NMAC (formerly National Minority AIDS Council) was founded in 1987 because minorities were disproportionately impacted by a new retrovirus. Back in the ’80s, AIDS was labeled a “White gay disease.” We created NMAC to give voice to People of Color. While much has changed, HIV health outcomes continue to expose our movement’s problem with race. In America the color of your skin greatly determines your HIV health outcome. People of Color are the majority of new cases of HIV, the majority of people living with HIV, and the majority of people who die from HIV. Yet 75% of the people on PrEP are White. Since PrEP is the major tool used to prevent HIV, the results of HIV’s demographics are more than mathematical; they are racist.
We’ve worked together for over 30 years, I’m not here to blame or shame, but to speak truth to our movement at a critical point in history. As our nation grapples with systemic racism highlighted by the Black Lives Matter movement, it is important to remember that people living with HIV, people on PrEP, staff, boards, constituents, donors, and peers are watching. Will you be the leader your agency/movement needs to get us through these troubled times? Our movement needs to reexamine what justice and success mean in a world after COVID-19, Black Lives Matter, and the unemployment of 40 million Americans that turned into a recession.
even if you’re choking on it-until you let the sun in. Then you can see it’s everywhere.
Kareem Abdul-Jabbar
Over $300 million in new HIV federal funding to end the HIV epidemic (EHE) is hitting the streets. This translates into thousands of new jobs and hundreds of new contracts for community-based organizations and others. Are federal agencies and health departments ready to distribute these funds in a fair and equitable way? Black Lives Matter is a call for justice for communities who too often are overlooked and ignored.
In addition to HIV health outcomes, our movement also lacks people of color in leadership positions. The Black AIDS Institute did a survey that found “White people hold 67% of the senior leadership positions in AIDS service organizations.” Questions about race, gender, gender identity, and the sexual orientation of our leadership are part of the much wider discussion on equity, fairness and justice for communities who suffered from generational racism and oppression. To be clear, I’m not saying fire all the White people. I am saying that White leaders working in the HIV field have a unique responsibility to address race and how they will work to dismantle racist systems.
It’s not just the leadership. Too many People of Color-focused HIV organizations have closed over the last 10 years. Just as we become the majority of the HIV epidemic, the agencies that were founded and led by People of Color are closing. Most of the initial funding for these agencies came from the Minority AIDS Initiative (MAI). Slowly, that money has been redirected and no longer prioritizes People of Color agencies per its original intent.

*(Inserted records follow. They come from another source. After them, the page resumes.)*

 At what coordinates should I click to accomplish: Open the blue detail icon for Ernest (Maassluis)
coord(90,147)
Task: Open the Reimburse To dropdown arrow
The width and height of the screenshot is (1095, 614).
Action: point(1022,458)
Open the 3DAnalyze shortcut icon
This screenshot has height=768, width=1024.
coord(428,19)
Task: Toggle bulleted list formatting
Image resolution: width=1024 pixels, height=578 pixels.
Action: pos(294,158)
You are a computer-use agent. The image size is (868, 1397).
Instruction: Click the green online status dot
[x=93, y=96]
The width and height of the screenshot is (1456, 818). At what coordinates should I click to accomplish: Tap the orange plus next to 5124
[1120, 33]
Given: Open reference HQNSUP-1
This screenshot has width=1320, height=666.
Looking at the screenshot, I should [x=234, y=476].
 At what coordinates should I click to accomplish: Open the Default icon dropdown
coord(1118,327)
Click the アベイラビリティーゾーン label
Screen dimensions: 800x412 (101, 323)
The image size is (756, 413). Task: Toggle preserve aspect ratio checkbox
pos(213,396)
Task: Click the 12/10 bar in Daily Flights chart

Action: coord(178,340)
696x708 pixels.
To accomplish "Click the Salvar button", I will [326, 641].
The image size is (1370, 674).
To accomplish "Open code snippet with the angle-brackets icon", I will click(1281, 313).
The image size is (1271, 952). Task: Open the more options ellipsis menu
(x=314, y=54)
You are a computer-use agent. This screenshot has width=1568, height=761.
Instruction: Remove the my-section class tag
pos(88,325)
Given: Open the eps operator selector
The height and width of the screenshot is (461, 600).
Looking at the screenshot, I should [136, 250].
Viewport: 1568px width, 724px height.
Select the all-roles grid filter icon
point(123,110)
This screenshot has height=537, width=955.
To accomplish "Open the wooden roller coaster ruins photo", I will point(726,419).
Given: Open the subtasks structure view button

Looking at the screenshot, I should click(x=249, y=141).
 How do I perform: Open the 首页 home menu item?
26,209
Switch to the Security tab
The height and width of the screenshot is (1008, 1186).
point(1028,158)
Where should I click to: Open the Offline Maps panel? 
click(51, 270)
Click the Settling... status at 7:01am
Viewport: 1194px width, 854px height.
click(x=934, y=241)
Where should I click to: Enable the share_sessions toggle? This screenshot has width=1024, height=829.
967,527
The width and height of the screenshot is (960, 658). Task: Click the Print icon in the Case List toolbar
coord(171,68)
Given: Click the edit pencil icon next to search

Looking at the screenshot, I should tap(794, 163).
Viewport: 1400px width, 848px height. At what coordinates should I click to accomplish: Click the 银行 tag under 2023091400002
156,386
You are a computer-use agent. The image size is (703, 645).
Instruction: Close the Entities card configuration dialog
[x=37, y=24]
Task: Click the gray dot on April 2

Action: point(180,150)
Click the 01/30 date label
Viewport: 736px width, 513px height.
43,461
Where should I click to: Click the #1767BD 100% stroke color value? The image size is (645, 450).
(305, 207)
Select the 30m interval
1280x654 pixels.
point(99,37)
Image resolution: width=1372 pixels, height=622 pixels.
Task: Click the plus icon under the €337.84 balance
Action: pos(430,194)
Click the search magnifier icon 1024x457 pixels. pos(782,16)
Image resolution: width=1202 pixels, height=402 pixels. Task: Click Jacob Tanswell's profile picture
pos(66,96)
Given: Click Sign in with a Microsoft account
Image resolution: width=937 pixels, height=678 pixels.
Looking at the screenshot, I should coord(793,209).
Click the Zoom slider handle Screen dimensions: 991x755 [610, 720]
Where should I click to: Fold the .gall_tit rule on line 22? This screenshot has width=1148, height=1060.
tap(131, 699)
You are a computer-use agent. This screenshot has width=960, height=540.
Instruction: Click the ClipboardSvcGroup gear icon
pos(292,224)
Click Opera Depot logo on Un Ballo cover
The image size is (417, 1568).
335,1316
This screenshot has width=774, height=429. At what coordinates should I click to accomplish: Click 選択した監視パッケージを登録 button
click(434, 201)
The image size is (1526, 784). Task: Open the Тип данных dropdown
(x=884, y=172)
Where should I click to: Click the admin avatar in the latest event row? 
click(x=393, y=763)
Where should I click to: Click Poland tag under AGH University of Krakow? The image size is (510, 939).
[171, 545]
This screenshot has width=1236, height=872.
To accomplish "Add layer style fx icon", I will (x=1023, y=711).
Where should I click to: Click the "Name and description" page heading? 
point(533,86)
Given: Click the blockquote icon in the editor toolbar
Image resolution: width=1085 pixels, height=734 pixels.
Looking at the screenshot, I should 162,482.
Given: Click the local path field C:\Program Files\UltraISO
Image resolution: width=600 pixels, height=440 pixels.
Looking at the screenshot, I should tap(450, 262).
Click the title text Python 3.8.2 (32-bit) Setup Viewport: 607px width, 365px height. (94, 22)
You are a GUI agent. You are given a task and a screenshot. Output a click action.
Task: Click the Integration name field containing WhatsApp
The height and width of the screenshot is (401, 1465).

What role does racial bias play when reviewing funding requests from People of Color organizations? This bias was recently acknowledged by the University of California when they stopped using SAT or ACT scores for college admission because of the racial bias of those tests. This matters to the HIV movement because we are about to distribute millions in new funding. Look at who gets funded to understand how systems are biased against people of color and the organizations they run. If we keep operating in the same ways, how can we expect different results? It is not enough to make a statement supporting Black Lives Matter. Now is the time to create and implement systems that value the leaders and communities hardest hit by HIV.
This is where the hard work begins. Community-based organizations, health departments, national organizations, and federal HIV agencies who want to end the HIV epidemic must address racism and its structural impact on America’s HIV outcomes. The work to build antiracist institutions starts with education. Understanding White privilege, unconscious implicit bias, and structural racism are essential before building plans.
We are not any kind of role model. NMAC started our journey to build an anti-racist organization with the People’s Institute and their trainings on Undoing Racism for the agency’s board and staff. We had to educate ourselves before we could identify the changes needed at NMAC. This year there is a Track on Race at the United States Conference on HIV/AIDS. Your staff can discuss, argue, and hopefully better understand race and how it impacts HIV prevention, treatment, and care. At times this process can be very painful. Our movement has decades of history and misunderstandings.
NMAC was formed in 1987 because minorities were disproportionately impacted by AIDS. We are not going away. We are resolute in our commitment to ending HIV in a post COVID-19, Black Lives Matter, and the unemployment of 40 million Americans world.